[Interface element records]
++++++++++
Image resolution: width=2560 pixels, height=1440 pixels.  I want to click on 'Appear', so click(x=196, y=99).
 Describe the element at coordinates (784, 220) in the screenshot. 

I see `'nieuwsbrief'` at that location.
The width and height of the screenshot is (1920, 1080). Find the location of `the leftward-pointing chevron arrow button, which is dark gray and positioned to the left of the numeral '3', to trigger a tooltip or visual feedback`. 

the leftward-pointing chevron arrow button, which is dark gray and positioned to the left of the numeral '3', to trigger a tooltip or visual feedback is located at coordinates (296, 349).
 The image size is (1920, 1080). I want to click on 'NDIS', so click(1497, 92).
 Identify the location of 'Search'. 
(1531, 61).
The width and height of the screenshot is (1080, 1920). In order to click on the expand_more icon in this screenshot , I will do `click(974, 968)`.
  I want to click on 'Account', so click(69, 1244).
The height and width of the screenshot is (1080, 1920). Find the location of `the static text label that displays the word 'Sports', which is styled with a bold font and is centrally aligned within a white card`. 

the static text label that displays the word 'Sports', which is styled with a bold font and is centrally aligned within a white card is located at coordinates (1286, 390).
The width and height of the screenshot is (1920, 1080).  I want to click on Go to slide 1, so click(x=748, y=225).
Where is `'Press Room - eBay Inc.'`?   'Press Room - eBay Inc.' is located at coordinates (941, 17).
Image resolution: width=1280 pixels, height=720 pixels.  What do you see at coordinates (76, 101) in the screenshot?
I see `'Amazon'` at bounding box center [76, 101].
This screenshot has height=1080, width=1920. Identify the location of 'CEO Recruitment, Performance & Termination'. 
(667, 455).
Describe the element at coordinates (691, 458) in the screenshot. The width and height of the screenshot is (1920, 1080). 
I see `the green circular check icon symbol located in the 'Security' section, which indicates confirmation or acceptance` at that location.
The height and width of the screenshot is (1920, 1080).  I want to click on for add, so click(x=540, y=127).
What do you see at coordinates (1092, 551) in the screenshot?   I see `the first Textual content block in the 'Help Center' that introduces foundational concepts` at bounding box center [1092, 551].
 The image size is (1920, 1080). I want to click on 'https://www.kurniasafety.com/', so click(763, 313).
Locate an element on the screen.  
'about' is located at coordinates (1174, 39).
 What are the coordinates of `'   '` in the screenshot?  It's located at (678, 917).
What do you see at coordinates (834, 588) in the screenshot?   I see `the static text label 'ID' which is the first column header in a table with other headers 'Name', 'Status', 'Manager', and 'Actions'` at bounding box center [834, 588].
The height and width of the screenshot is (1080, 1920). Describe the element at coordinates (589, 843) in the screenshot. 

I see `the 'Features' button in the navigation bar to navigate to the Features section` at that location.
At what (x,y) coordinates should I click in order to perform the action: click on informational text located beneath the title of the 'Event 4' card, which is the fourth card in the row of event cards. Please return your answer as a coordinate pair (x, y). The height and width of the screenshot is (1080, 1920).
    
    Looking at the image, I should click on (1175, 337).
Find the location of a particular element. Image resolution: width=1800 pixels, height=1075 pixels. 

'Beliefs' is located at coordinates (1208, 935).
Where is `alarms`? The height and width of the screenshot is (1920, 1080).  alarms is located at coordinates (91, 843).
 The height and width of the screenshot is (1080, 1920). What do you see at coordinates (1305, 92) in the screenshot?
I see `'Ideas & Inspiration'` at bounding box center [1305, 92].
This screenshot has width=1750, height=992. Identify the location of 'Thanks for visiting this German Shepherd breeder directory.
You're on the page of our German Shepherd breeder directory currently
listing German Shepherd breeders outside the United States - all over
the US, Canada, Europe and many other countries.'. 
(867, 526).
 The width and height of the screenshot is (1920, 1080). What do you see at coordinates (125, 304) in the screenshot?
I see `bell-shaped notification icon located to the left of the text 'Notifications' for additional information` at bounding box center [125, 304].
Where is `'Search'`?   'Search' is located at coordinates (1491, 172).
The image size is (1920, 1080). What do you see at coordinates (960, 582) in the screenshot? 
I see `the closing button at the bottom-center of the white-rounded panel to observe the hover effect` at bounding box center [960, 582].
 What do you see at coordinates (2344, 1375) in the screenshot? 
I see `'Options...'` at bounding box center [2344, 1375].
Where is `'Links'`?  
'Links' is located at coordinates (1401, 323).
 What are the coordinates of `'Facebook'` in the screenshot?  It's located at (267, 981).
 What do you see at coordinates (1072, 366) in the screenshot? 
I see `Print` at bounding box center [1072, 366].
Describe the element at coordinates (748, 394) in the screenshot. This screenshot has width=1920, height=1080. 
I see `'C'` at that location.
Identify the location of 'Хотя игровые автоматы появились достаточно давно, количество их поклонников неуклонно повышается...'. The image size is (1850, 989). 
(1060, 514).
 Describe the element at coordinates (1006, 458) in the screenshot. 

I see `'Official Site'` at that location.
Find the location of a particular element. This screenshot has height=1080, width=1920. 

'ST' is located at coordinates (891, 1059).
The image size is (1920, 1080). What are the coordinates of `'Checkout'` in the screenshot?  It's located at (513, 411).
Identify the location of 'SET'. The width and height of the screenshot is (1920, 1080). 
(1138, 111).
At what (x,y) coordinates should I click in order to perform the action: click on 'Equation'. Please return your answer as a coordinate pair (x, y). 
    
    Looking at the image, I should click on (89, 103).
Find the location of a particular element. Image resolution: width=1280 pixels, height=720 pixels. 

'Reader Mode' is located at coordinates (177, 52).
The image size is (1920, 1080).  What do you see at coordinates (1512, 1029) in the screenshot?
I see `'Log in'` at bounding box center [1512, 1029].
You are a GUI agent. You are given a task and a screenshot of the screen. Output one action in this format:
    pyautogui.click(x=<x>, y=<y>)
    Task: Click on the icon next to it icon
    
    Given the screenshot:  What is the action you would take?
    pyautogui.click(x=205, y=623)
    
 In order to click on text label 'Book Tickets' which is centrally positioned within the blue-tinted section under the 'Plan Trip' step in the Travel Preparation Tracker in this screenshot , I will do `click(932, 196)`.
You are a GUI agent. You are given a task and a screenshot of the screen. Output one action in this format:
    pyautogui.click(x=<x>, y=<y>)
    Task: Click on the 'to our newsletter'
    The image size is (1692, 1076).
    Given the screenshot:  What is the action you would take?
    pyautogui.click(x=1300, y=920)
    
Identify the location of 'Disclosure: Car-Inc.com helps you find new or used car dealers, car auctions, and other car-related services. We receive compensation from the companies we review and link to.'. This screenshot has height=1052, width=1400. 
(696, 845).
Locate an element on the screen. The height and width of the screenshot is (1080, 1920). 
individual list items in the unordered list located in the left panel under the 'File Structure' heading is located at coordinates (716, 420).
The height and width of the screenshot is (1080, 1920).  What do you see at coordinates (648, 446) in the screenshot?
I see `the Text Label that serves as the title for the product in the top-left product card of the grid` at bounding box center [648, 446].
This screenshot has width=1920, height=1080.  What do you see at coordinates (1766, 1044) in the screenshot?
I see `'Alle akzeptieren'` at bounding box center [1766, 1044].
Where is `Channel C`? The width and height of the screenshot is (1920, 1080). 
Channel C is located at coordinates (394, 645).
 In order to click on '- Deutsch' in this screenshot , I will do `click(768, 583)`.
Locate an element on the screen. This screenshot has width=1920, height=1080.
++++++++++
Requirement
How many lines in the material above contain the string "German", matching case exactly? Reply with the number alone.

Final result
3